Phone: +49 (0)9561 317-645
Fax: +49 (0)9561 317-346
Room 2-215
e-Mail: matthias.noll[at]hs-coburg.de

Prof. Noll has expertise in microbial ecology, environmental and food microbiology.

Projects

The effect of forest management intensity, tree species and fungal-bacterial diversity on resource use, decomposition and gas emissions in dead Wood Funwood IV (funding by German science foundation, http://www.biodiversity-exploratories.de/startseite/

Wood-decomposition in forest ecosystems is a very important process with immense ecological consequences. Dead wood is an important structural component of forest ecosystems and it influences a large number of ecosystem functions of which the most relevant are C sequestration, nutrient cycling, and habitat provision for wood dwelling organisms. FunWood IV project will focus on ecosystem functions in dead wood decomposition and corresponding biodiversity. It aims to test experimentally whether increasing species richness will result in higher functional diversity in dead wood decomposer communities, and how the decomposer diversity and ecosystem processes are influenced by forest management intensity. FunWood IV will combine a range of state-of-the-art techniques (amplicon gene sequencing, metaproteomics, protein-SIP, CO2 emission rate and C/N content analyses) to provide an improved understanding on how decomposer communities execute wood degradation processes under fluctuating temperatures.

Long-time exposure of bacteria to microbiocides (funding by German Federal Institute of Risk Assessment)

Microbiocides at sublethal concentrations cause an adaption of pathogenic bacteria. In this adaptation process the induction of increased micro-biocides resistances as well as of acquired antimicrobial susceptibility are of major interest in this project. The effect of single disinfections compounds, which were routinely applied for consumer goods and products, on bacterial tolerance and resistance will be tested. The application of micro-biocides shifts a majority of bacteria from a culturable state to a viable but non-culturable state (VBNC). Pathogenic bacteria in VBNC may maintain or reactivate their potential of infectivity by shifts of environmental conditions. VBNC has been described as survival strategy to overcome the effect of micro-biocides. Micro-biocide tolerant Sub-populations may act as source of recurring infections in clinical setup as well as in products and food environments.
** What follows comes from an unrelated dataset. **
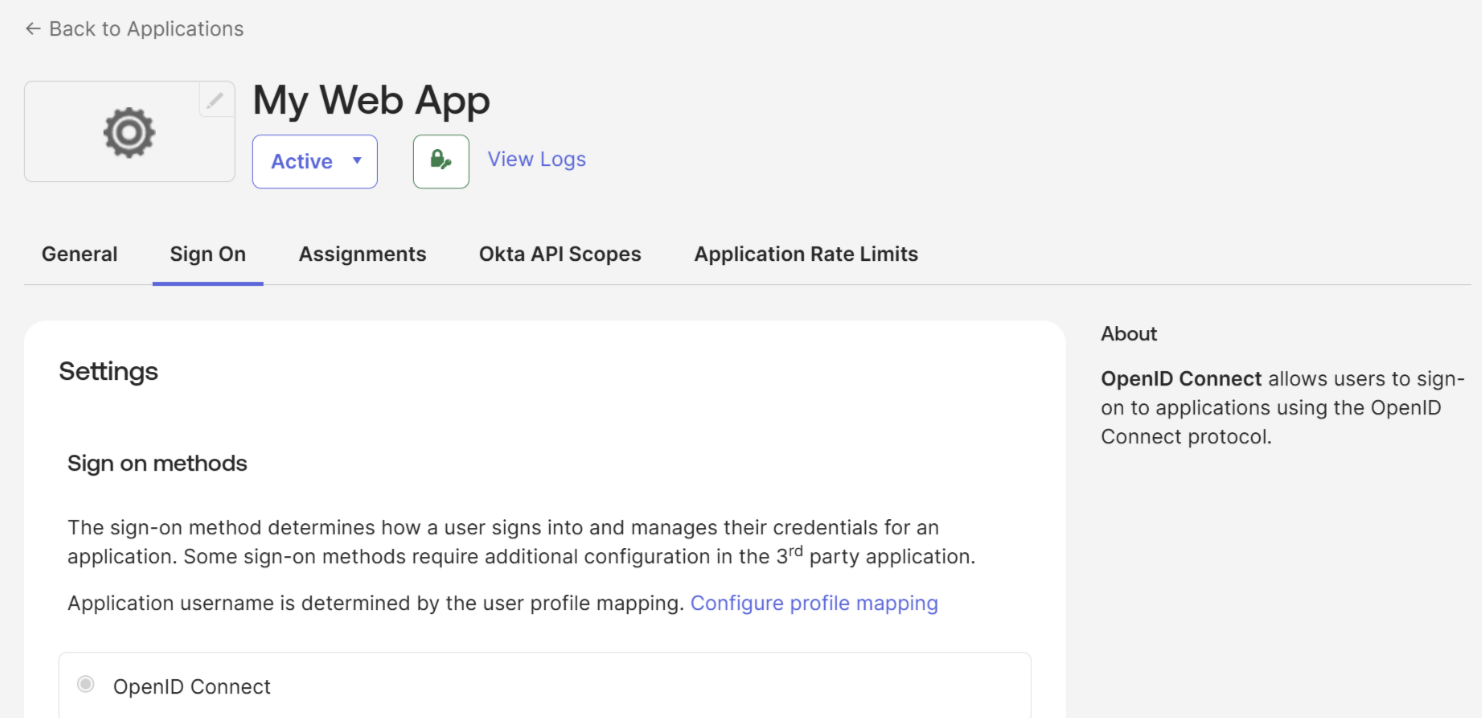This screenshot has width=1482, height=718.
Task: Click the Settings heading in the panel
Action: [108, 371]
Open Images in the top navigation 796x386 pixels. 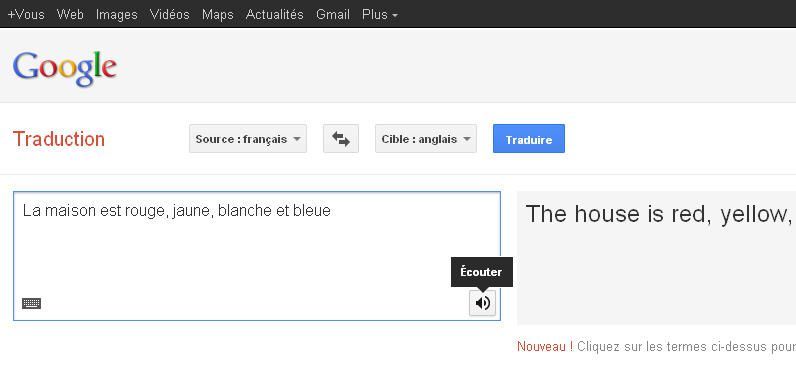click(117, 15)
As VBNC cannot be detected by cultivation-based approaches, these sub-populations will not be detected by such classical approaches. In this project we are assessing bacteria in the VBNC by molecular biological, microscopic and proteomic analyses to get a better understanding of the induction and bacterial characteristics of VBNC bacteria.
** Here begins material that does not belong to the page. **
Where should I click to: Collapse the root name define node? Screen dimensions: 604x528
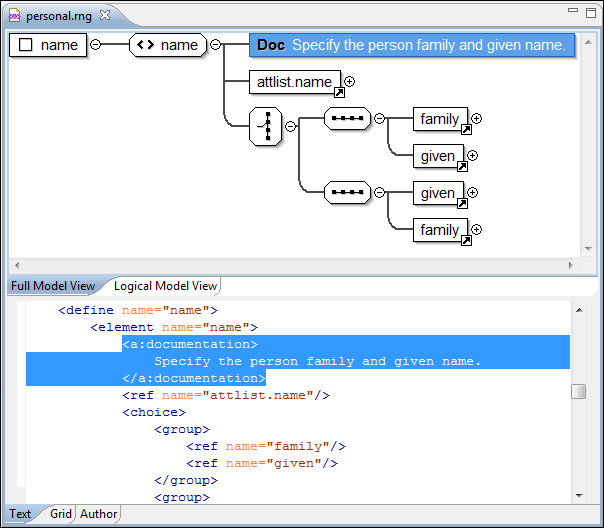[x=96, y=45]
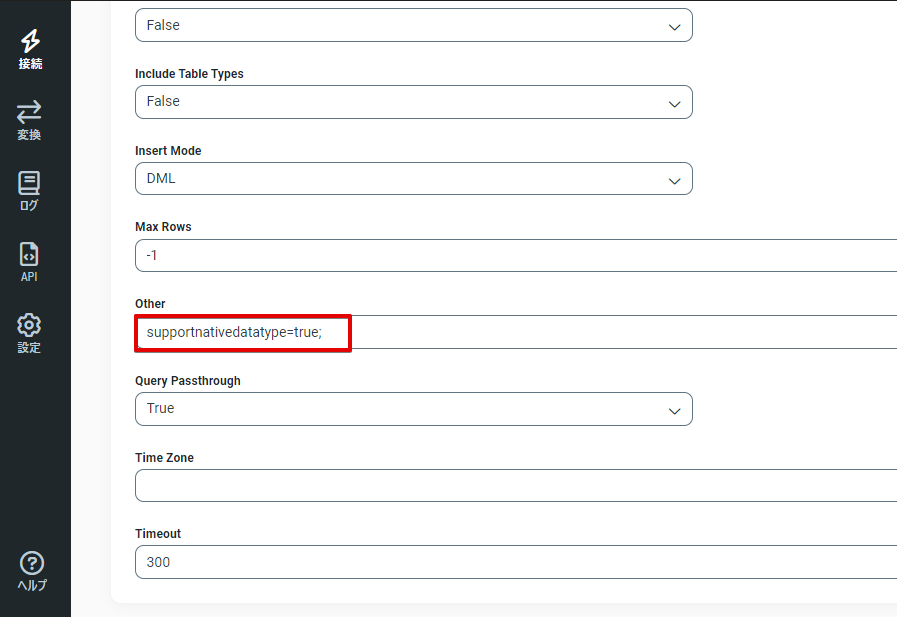Open the topmost False dropdown
897x617 pixels.
[x=413, y=26]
New combinations of food additives with anti-fungal and anti-yeast effects (funded by Adalbert-Raps-Stiftung)

Ascomycetes, yeasts and bacteria are known as spoilage microorganisms in food and they are able to change color, texture, taste and smell of food. Moreover, the microbial biomass in food can increase and microbial compounds with health hazard such as mycotoxins can be formed. To prevent food spoilage and presence of pathogenic microorganisms, food additives such as essential oils are used. So far, few knowledge is present of plant compounds that are simultaneously active against ascomycetes, yeasts and bacteria. In this project public databases will be screened to find natural plant compounds with antimicrobial properties. Thereafter, interesting plant compounds will be tested in their antimicrobial activity against relevant spoilage microorganisms in a lab approach. In best case, compounds will be identified with a high antimicrobial activity against a broad range of spoilage microorganisms at low concentration.

Nisin as food additivein cheese products (funded by the Central Innovation Programme for SMEs by theGerman Ministry for Economics Affairs and Energy)
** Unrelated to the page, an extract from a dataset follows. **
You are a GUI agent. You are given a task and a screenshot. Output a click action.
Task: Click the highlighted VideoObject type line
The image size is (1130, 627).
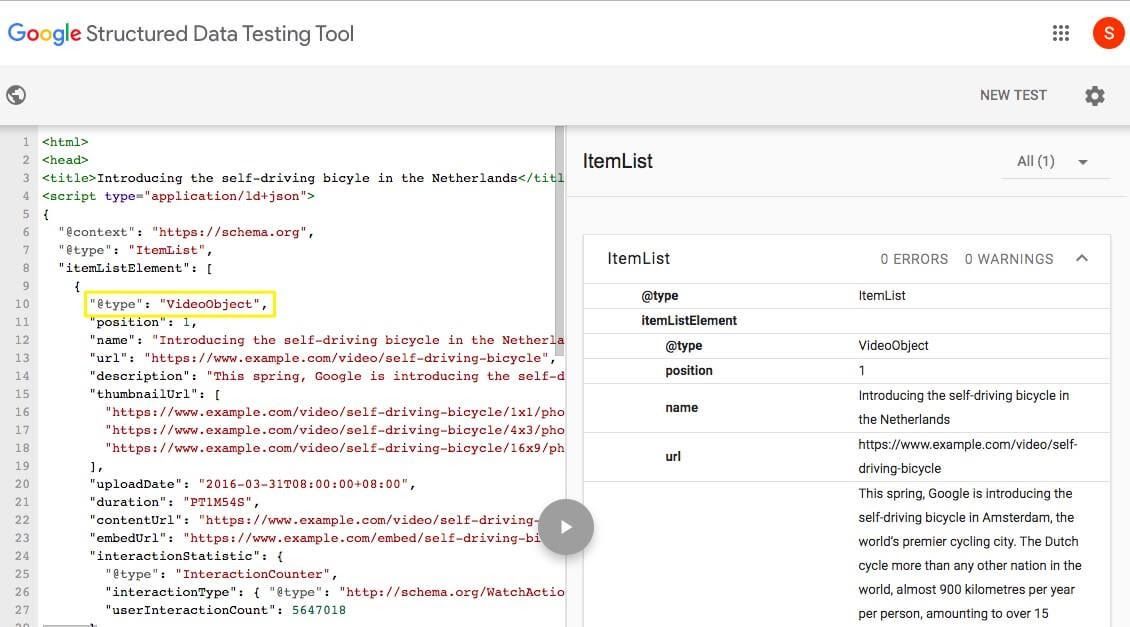click(x=179, y=304)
Consumption of food spoiled by Listeria monocytogenes can lead to severe diseases or even to death. In former outbreaks, consumption of cheese products such as soft cheese were the source of infection. The lantibiotic nisin is an approved food additive to protect food from spoilage microorganisms such as L. monocytogenes. In this project, a procedure will be developed for soft cheese production to capsulate the nisin. Encapsulation of nisin will enable a delayed release and, therefore, high concentrations of nisin will be bio-available during the cheese production and maturing. As result, an increased food safety will be achieved to enable a better consumer protection.

Energetic use of organic waste and other agricultural sources (funding by Bavarian Science Foundation)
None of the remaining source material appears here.